Luís Montenegro (LM) anunciou na abertura da Web Summit que o Governo vai lançar um large language model (LLM) em português, no primeiro trimestre de 2025. Fê-lo com pompa e circunstância, como se o LLM fosse o salvador da pátria, o sucessor tecnológico de um sebastianismo bacoco. Mas muitas questões ficaram por responder.
O ChatGPT (e outros) já funcionam em português. O que vai este trazer de novo? Como vai “preservar a cultura e identidade” portuguesas? Quanto vai custar? Que dados serão usados? E os recursos necessários: sabem ao menos o que implica? Sem contexto ou informação adicional, parece apenas que LM quer entrar na moda dos LLM sem entender como funcionam.

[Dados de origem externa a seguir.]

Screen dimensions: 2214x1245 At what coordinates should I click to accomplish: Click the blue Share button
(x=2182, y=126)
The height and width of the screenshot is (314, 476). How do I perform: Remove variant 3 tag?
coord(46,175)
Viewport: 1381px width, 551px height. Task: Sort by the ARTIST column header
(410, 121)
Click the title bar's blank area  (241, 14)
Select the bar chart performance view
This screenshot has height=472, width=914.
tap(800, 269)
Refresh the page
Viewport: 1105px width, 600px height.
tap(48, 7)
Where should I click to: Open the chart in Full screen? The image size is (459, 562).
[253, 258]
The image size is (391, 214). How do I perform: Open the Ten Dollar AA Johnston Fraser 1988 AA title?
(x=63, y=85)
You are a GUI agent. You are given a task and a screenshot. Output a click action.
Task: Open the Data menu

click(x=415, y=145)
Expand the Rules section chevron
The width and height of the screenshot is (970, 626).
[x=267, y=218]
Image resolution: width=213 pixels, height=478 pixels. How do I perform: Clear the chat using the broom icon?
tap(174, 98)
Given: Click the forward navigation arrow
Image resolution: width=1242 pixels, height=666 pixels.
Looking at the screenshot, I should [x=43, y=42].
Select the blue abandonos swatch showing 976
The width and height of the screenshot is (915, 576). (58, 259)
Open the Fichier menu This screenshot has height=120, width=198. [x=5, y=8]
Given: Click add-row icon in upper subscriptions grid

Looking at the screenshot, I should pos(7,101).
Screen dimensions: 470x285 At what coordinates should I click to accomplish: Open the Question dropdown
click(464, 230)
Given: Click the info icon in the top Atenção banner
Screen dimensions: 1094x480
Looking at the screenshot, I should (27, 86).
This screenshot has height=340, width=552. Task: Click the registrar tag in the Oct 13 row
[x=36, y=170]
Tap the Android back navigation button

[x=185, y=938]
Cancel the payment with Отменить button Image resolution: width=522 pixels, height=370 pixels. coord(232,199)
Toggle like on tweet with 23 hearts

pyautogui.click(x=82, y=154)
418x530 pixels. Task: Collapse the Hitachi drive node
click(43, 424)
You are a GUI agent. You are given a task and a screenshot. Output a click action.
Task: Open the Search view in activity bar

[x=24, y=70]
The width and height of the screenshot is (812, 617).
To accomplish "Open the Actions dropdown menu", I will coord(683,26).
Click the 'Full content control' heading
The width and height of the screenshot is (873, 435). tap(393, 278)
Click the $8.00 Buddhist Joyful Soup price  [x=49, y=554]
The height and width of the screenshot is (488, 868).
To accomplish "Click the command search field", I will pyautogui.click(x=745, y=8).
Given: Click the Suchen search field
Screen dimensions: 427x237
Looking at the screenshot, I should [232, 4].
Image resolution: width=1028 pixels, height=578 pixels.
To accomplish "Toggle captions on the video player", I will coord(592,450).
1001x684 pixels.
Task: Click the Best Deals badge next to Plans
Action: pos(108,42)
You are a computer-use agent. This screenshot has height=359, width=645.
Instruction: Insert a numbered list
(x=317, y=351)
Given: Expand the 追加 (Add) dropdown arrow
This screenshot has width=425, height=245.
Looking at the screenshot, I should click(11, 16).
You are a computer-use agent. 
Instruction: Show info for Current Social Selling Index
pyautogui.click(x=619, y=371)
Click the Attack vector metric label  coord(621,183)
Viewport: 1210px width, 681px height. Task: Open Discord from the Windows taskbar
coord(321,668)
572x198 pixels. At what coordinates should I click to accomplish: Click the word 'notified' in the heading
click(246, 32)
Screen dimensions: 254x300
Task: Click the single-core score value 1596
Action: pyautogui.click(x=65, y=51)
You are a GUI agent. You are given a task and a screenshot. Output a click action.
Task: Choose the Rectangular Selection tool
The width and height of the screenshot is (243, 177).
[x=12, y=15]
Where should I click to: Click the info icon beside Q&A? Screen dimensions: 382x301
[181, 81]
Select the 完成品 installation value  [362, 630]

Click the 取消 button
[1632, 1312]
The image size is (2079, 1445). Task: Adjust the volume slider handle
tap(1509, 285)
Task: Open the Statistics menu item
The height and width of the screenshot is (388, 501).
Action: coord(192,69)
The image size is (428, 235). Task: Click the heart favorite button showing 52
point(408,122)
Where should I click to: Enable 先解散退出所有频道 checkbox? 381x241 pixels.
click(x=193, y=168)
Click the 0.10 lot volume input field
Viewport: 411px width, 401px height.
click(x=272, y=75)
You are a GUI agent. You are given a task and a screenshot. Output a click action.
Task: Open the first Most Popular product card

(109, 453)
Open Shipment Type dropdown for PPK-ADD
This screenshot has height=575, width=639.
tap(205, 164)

Mais grave foi o que o primeiro-ministro disse sobre ciência: “[Portugal é] um país que quer passar a ciência e o conhecimento para o mercado, para a vida das pessoas com celeridade e escala. Speed and scale are keywords.” Esta visão revela uma profunda falta de noção sobre o propósito da ciência. A ciência não tem um modo turbo. Para alcançar essa simbiose com a sociedade, não se podem saltar passos. Não se pode pôr a carroça à frente dos bois. You cannot put the wagon in front of the oxen, Mr. Prime Minister. Antes de se “passar para o mercado”, é preciso fomentar e financiar a criação de ciência e conhecimento de qualidade, de uma forma sustentada.
Dir-me-ão: “Mas mencionou políticas de estímulo à ciência e à inovação no seu discurso.” Pois bem, quais? Se eu, do meio, não as conheço, ou se falhou na comunicação “célere” das mesmas, ou estas são inexistentes. Que se saiba, a última notícia foi sobre cortes nos fundos da FCT, não aumentos.
E depois há esta palavra, “inovação”. Eu adoro inovação, mas o problema é o seu significado subentendido no discurso e o entendimento do PM sobre o tema. Inovação surge a jusante da ciência, não a montante. Não se investe directamente em inovação; investe-se em ciência, que, se bem feita, a seu tempo traz inovação. A ciência não é utilitária; tem valor em si. Espírito crítico, curiosidade, veracidade, reprodutibilidade — tudo isto são valências que a ciência nos traz. Negá-las ou ignorá-las contribui para a crescente onda de negacionismo científico.
É importante modernizar o tecido empresarial, concordo. Mas para isso precisamos de criar condições para ciência e conhecimento de qualidade. Só assim alcançaremos inovações tecnológicas a longo prazo. Inovação não é um botão de on/off. E isso não passa necessariamente por promover investigação apenas em ciências aplicadas nem em redireccionar investigadores para empresas. A investigação em ciência fundamental e feita em universidades continua a ser igualmente importante.
Este discurso utilitário vindo de uma figura central é extremamente danoso, reforçando a ideia de que ciência só vale pelo que produz no imediato. É um discurso que contribui “em grande escala” para a manutenção e propagação dessa mentalidade.
Gostava que o primeiro-ministro dissesse: “Educação e Ciência, prioridade número um. No questions asked.” Que os cientistas não tivessem de andar a contar migalhas. Que se quebrasse o ciclo de desinvestimento e não se caísse sempre na mesma armadilha. Que se promovesse uma cultura de ciência, para a ciência e pela ciência. Que se envolvessem jovens e crianças e que se apaixonassem por ciência. Só assim, e a seu tempo, alcançaremos a transição “célere e escalável” que tanto almeja. Mas isso exige vontade e coragem políticas. A mudança está nas suas mãos, Sr. Primeiro-Ministro. Vamos a isso? Let's do it.